Franca Sozzani (1950-2016) foi para a moda o que Bowie foi para a música

O ano não acabou mas já provou ter sido o mais duro da década para a moda mundial. Não só pelo fato de ter sepultado cartilhas de estilo ultrapassadas, mas por ter levado alguns dos mais influentes pioneiros da imagem.

Nos primeiros dias de janeiro, morreu David Bowie, músico que mais influenciou a costura mundial, e, logo depois, André Courrèges, pai da minissaia e do estilo futurista. No último domingo (18), a chinesa China Machado, primeira modelo asiática a abrir espaço para a beleza fora do padrão europeu, morreu aos 86 anos. Ontem, aos 66, foi a italiana Franca Sozzani quem, inesperadamente, partiu.

Vítima de um câncer de pulmão raro, contra o qual lutava há um ano e escondeu do falatório midiático, Sozzani era chamada de "maestrina" no meio fashion desde que assumiu, em 1988, a edição italiana da revista "Vogue".

A relevância do seu trabalho ultrapassou as fronteiras do estilo para levantar debates sobre a beleza negra (capa de 2008 só com negras inaugurou as chamadas "black issues"), os excessos da cirurgia plástica, o "empoderamento" feminino (quando o nome nem existia) e até tragédias ambientais.

Para a moda, a perda de Franca significa o fim da era dos sonhos. Apesar de ser a inglesa Anna Wintour, a chefe com cara de má da "Vogue" americana, a imagem que vem à memória de quem pensa em revistas de moda, foi a colega italiana quem introduziu a estética do absurdo no mundo editorial.
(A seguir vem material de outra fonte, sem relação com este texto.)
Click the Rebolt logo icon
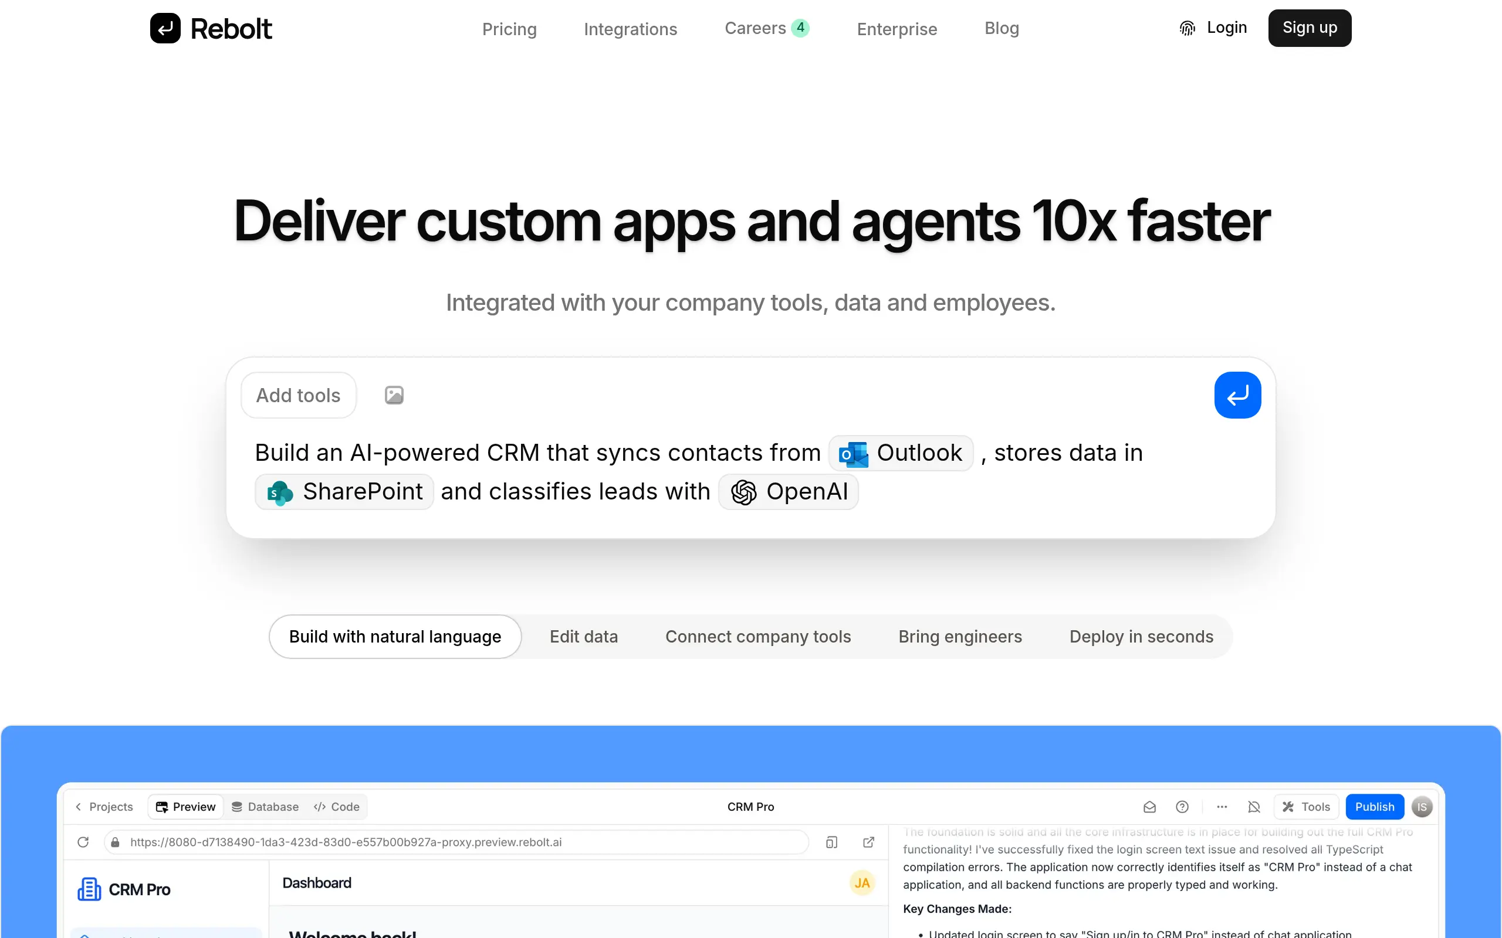 coord(165,28)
As superproduções cinematográficas e as modelos trajadas para contar uma história não só fizeram a fama de sua criadora, mas a majestade de estilistas, como a dupla Domenico Dolce e Stefano Gabbana, e dos fotógrafos mais caros da atualidade.

Steven Meisel, Bruce Weber e Peter Lindbergh, por exemplo, devem boa parte de seus cliques mais controversos à capacidade de Franca em questionar e provocar. Foi ela, aliás, quem apresentou Madonna a Meisel e fez dele uma espécie de fotógrafo oficial da popstar.

"Mas dizer que ela apenas representava o 'sonho' da moda é menosprezá-la. Muitas pessoas, com o tempo, perdem a capacidade de surpreender. Ela sempre surpreendia e, por isso, foi a editora mais copiada por outras editoras, da própria 'Vogue', por sinal", diz Daniela Falcão, diretora editorial das Edições Globo Condé Nast, que publica a versão brasileira da revista.

"Nenhuma capa dela, por mais polêmica que fosse, era gratuita. Isso é muito difícil de conseguir. Tenho algumas revistas dela que, juntas, são um tapa atrás do outro."

Daniela e todas as diretoras da publicação receberam, no início da tarde de quinta-feira (22), o comunicado do CEO da Condé Nast International, Jonathan Newhouse, anunciando "a perda incalculável". "Ela foi, de longe, a pessoa mais talentosa, influente e importante que passou pela organização", escreveu o executivo.

O estilo camaleônico de editar fez da editora uma espécie de David Bowie da moda, sem que, para isso, precisasse se travestir. A pose deixava para suas muitas tops, de Naomi Campbell a Gisele, de Linda Evangelista a Kate Moss, de Adriana Lima a Cindy Crawford.

Franca foi observadora, não intérprete, e, desse jeito, conseguiu traduzir em imagens a máxima de que moda não se resume a roupas, mas a grandes ideias.